In this week's interview, we discuss the implementation of masternodes in an existing blockchain with DigitalCoin co-founder Baritus. DigitalCoin was announced on May 2013 on BitcoinTalk and recently implemented masternodes with a collateral of 10,000 DGC.

DigitalCoin is now the 2nd oldest coin with masternodes. When you started this project in May 2013, what were your expectations for 2018?

Back in 2013, the cryptocurrency scene was still in its infancy when compared to the present. I didn’t have many expectations other than to provide a fair cryptocurrency (no ICO, pre-mine, or other centralized funding) that the community could decide the direction of based on their needs.

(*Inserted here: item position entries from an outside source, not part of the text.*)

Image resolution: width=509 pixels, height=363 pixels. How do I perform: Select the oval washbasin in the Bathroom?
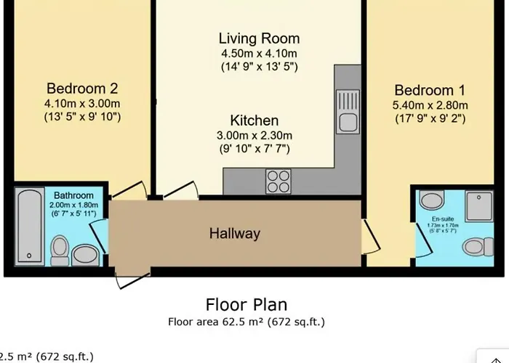pos(86,254)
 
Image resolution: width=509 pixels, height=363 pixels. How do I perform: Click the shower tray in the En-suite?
pos(479,205)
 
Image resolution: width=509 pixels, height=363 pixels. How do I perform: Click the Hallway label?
pos(234,234)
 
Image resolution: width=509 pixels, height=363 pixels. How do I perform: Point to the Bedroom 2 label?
pos(81,89)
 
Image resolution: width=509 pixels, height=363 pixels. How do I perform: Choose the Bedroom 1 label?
pos(429,90)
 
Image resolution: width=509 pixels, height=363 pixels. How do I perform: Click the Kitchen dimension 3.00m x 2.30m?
pos(254,136)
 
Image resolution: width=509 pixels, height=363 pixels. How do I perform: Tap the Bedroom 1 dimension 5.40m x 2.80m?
pos(429,105)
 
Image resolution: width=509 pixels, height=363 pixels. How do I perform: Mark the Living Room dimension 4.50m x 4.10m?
pos(259,54)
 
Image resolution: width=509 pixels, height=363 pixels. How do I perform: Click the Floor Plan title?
pos(246,304)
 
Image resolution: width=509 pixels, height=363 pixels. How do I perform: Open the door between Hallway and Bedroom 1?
pos(369,236)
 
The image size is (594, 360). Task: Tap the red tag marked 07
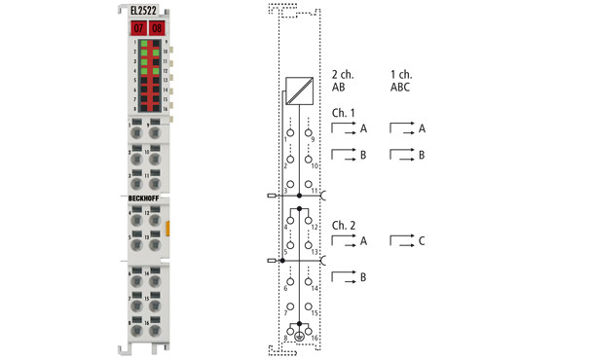138,28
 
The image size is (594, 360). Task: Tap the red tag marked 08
157,28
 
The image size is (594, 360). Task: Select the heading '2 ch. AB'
344,80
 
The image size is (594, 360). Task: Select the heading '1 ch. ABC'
401,80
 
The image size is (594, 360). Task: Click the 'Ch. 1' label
343,112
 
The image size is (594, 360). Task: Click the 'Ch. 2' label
343,225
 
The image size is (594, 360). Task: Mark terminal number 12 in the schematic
314,226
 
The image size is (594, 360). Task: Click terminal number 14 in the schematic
314,288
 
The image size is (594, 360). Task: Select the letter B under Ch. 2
363,278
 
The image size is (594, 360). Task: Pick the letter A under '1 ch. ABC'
422,128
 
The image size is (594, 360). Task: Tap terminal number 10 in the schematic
314,165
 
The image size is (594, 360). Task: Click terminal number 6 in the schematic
287,288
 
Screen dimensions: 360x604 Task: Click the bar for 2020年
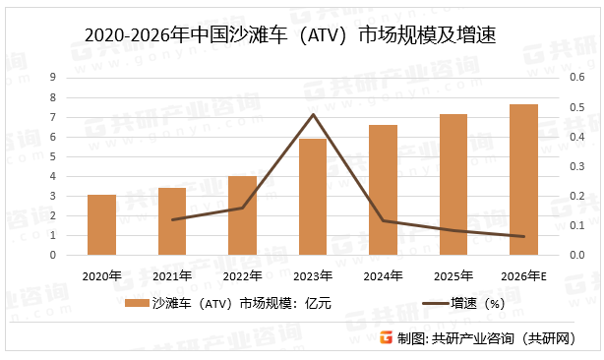(101, 225)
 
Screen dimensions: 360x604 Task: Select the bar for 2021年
(172, 221)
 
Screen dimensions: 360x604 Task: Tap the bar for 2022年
(242, 215)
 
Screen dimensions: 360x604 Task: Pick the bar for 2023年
(313, 197)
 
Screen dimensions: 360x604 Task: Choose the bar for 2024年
(383, 190)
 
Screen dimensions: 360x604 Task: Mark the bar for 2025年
(453, 185)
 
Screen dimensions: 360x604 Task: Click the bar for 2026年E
(523, 180)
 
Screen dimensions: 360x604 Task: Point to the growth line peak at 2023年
(313, 114)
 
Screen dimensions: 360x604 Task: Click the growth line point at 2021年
(172, 219)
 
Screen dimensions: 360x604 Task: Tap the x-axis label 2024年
(383, 274)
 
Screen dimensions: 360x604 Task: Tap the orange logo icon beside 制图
(385, 338)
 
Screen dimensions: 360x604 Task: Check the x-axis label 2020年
(101, 274)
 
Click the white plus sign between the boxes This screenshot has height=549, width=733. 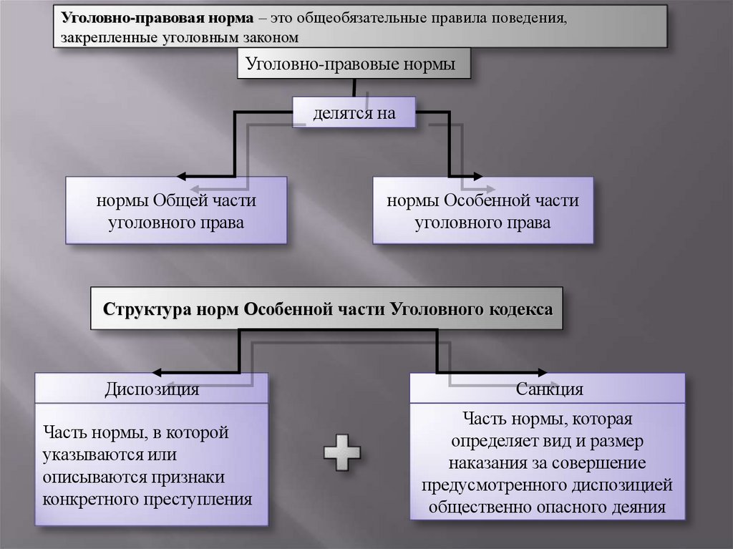coord(342,452)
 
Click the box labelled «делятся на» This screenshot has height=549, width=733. coord(354,113)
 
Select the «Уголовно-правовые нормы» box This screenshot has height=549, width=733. coord(355,64)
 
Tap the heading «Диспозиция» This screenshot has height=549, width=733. coord(152,390)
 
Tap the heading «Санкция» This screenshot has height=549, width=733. coord(548,390)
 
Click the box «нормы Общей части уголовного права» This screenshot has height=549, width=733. coord(176,211)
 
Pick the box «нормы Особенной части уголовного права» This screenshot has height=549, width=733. coord(483,211)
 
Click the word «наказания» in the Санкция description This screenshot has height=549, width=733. coord(490,462)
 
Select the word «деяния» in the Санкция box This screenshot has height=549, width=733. coord(638,508)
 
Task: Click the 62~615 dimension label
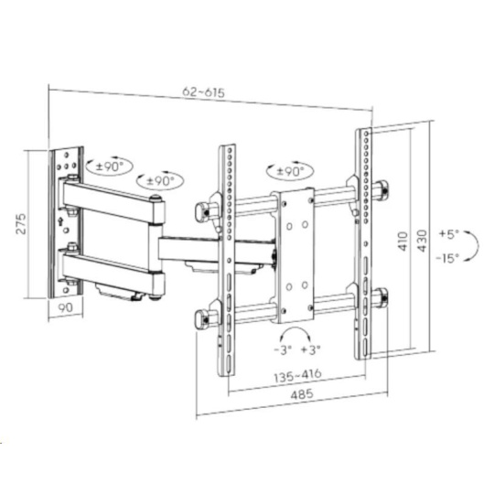203,92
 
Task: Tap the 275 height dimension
21,224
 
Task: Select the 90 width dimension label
66,307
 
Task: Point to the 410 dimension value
403,241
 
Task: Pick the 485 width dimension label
302,394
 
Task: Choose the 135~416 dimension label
297,375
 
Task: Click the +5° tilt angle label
449,234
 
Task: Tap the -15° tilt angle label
447,258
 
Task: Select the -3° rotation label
283,349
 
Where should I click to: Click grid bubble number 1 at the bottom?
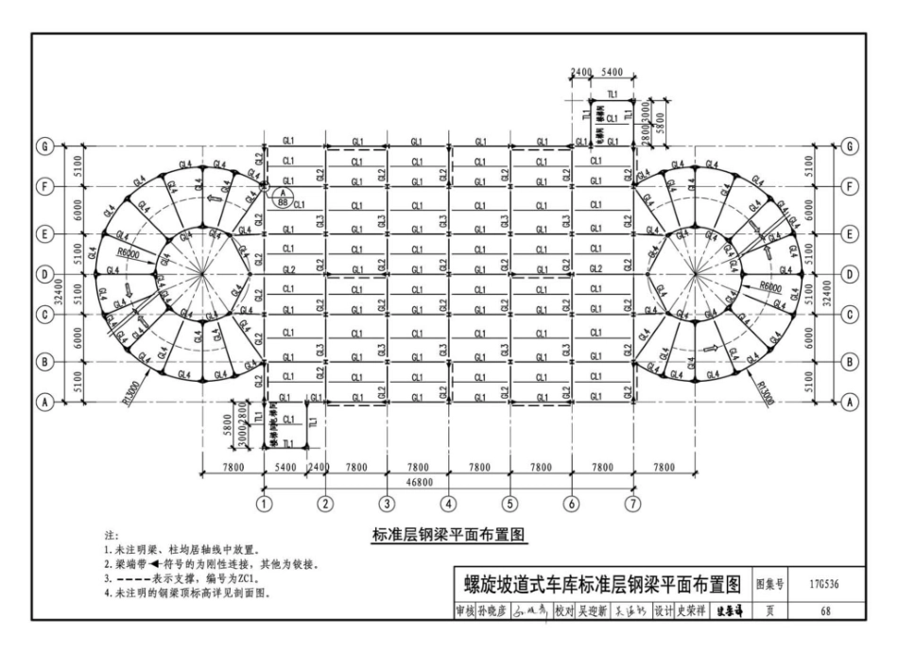266,504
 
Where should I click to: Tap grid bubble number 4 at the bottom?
449,504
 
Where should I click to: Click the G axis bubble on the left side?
43,146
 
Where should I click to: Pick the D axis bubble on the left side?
43,274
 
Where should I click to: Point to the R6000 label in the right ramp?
776,284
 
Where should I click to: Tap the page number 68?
824,610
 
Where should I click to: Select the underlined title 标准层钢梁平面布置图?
449,536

When mining diversified from Sha256d and Scrypt to a multitude of algorithms, the community decided they wanted to mine with whatever hardware was available to them. The aforementioned algorithms as well as x11 are now available and that’s how Digitalcoin became a multi-algorithm crypto.

Masternodes came about in a very similar way. Popular demand showed us that there was a lot of interest in it which was confirmed by a community wide poll. As soon as we knew what people wanted, we started working on modifying the protocol to support multi-algorithm as well as Masternodes.

The Discord mentioned rewards can only start when mining pools move over to v5. When can we expect this to happen?

There is no set time frame but we have all developers helping pools to upgrade so that it can be completed as soon as possible.

All the significant mining pools have signaled that they will switch and they are in the process as we speak. Some have already switched. We would like as smooth a transition as possible.

What is the miners' incentive for them to do so, because they will lose a share of their rewards to masternode operators. And v4 doesn't have a deprecation date.

With v5 core, we also now have Spork available to the developers. We can use our developer keys to enforce the protocol once we are sure there will not be much disruption to the users, miners, pools, and exchanges.

We have seen a lot of swaps lately, where coins are being moved to a new blockchain instead of upgrading their current wallet. The downside of this is losing your blockchain history. How difficult was it to upgrade to a wallet that supports masternodes?

Swaps are mostly done by developers who do not understand blockchain fundamentals or for ICOs going from a token to a standalone network.

It was much more difficult to upgrade the blockchain this way as the v5 wallet has to support the pre-Masternode network until Masternode enforcement begins with Spork activation.

Were there any downsides in doing this? For example, the encoding of private keys changing, making it impossible to import your old keys in the new wallet.

We maintained full compatibility between wallet versions so that we could first distribute the new protocol to all stakeholders before forcing a swap. I believe Digitalcoin’s process for adding Masternodes is the best implementation so far since it causes no disruption.

To simplify the transition even further, we have one click Masternode setup and set the collateral to a level that the majority could reach.

Distribution of block rewards are 25% for masternodes and 75% for miners, slowly increasing to 50%/50% by the end of the year. What was the reason behind this decision?

Digitalcoin is about providing a stable currency that can still evolve to meet the community’s needs. Slowing down the transition from pure proof of stake to rewards split with Masternodes is the best way to do that. It gives us a period of time to analyze the effect of Masternodes and the lower mining rewards before rewards start being split.

Moving forward, we intent on integrating innovations that the community supports while maintaining stability and allowing people to transact without fear of their keys becoming obsolete.